Да, промчались они быстро — сороковые, пятидесятые... Нынче с еще большей скоростью (космический век!) мчатся восьмидесятые. И по-прежнему не задумываешься о дне текущем, занят только делом, и, как всегда, не считаешь, сколько там осталось, намечаешь да прикидываешь, как бы побольше успеть.

Лишь иногда что-то ярким впечатлением, будто далекой вспышкой, вернет мысли к минувшему. Или кто-то напомнит словом, фразой о простом, житейском... Чаще всего Раиса Федоровна. Прозвучат вдруг над ухом слова, которые не раз от нее слышал, отправляясь на службу: «Тому, кто пришел с жалобой, с просьбой, обязательно надо помочь. Человек идет к тебе не потому, что ему захотелось повидаться с большим начальником, а потому, что у него наболело». Говорила она об этом не то чтобы наставительно, а так, напоминающе. Я и сам всегда настраивался на участливое внимание при встречах с посетителями, а вот слова жены привносили еще что-то. Сколько помню, всегда она торопила меня на работу пораньше — хотя я и сам никогда не опаздывал. И лейтенантом, помнится, и полковником, и генералом. А теперь вот командующего тоже торопит.

— Пора уже, пора! — напоминает, поглядывая на часы. И, заметив мой молчаливый вопрос во взгляде, поясняет: — Нехорошо будет, если командующий придет хоть и вовремя, но после других.

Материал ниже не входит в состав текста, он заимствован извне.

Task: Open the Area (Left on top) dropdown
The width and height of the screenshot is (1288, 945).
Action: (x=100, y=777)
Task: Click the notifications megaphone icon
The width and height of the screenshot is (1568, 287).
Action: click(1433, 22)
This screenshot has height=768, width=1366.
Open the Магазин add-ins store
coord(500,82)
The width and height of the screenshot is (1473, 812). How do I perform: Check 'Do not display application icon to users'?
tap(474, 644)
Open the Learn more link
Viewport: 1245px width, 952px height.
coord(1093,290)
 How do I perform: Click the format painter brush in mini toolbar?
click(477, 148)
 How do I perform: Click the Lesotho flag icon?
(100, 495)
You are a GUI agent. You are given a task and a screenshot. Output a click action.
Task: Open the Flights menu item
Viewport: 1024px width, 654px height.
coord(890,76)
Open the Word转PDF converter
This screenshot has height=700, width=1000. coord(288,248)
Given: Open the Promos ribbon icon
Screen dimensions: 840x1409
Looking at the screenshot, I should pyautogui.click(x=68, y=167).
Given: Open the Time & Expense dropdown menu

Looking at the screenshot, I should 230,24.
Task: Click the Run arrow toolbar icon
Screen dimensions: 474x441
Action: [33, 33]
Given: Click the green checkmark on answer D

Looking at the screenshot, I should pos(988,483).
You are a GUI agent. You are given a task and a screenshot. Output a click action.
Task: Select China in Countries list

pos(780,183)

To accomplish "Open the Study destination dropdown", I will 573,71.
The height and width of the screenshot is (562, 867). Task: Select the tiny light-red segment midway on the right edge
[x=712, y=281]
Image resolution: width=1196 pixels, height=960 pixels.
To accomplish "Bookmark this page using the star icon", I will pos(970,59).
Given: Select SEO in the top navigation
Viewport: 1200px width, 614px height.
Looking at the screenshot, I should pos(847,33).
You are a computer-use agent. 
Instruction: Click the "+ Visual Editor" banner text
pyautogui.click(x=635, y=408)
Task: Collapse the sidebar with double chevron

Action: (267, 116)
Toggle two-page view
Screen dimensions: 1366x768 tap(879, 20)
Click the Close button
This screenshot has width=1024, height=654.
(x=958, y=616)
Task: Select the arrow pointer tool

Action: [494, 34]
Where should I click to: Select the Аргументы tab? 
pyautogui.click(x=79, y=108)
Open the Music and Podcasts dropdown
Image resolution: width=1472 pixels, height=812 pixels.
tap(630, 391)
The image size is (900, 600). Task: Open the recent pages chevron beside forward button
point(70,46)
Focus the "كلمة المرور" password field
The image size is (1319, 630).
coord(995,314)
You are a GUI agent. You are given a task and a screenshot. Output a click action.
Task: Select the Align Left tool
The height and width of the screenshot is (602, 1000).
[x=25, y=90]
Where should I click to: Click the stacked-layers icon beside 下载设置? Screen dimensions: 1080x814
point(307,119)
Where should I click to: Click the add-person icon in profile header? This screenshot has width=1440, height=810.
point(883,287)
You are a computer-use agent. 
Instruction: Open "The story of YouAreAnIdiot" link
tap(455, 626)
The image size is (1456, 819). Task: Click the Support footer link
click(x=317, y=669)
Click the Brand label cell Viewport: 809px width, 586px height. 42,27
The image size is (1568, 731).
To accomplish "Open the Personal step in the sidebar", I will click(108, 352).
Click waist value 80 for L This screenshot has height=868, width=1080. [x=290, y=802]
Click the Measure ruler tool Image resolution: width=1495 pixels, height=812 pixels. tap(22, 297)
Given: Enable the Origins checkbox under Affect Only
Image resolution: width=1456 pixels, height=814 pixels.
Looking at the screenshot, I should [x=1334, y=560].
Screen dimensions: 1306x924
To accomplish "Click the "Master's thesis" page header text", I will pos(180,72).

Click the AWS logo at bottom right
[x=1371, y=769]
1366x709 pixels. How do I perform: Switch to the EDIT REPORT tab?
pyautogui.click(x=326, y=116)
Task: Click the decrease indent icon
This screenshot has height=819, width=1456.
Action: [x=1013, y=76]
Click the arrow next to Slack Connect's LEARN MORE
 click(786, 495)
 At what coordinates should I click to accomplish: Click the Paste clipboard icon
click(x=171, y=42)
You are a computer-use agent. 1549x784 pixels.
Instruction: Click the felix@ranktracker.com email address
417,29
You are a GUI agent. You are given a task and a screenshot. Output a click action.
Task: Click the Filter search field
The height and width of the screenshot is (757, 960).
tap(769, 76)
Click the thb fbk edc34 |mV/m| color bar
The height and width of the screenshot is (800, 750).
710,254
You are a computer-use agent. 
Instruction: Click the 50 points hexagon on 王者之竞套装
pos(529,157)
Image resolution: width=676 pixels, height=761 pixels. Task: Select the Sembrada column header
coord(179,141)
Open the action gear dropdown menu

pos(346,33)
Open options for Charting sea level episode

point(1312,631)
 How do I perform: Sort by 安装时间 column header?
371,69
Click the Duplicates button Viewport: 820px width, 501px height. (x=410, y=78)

И я отправляюсь пешком на службу с порядочным упреждением по времени. Часто в эти минуты закружатся, [246] этак тихо и совсем ненавязчиво, думы о человеке, который шел с тобой рядом все эти годы трудными армейскими дорогами, пережил с тобой вместе все тяготы и невзгоды, не удостаиваясь за равную долю участия во всем этом ни повышений, ни орденов.

Молодым офицерам, которым посвящена эта главка моих воспоминаний, я уже не как начальник, а как старший товарищ по службе, по военной профессии сердечно посоветовал бы находить боевых подруг один раз и на всю жизнь.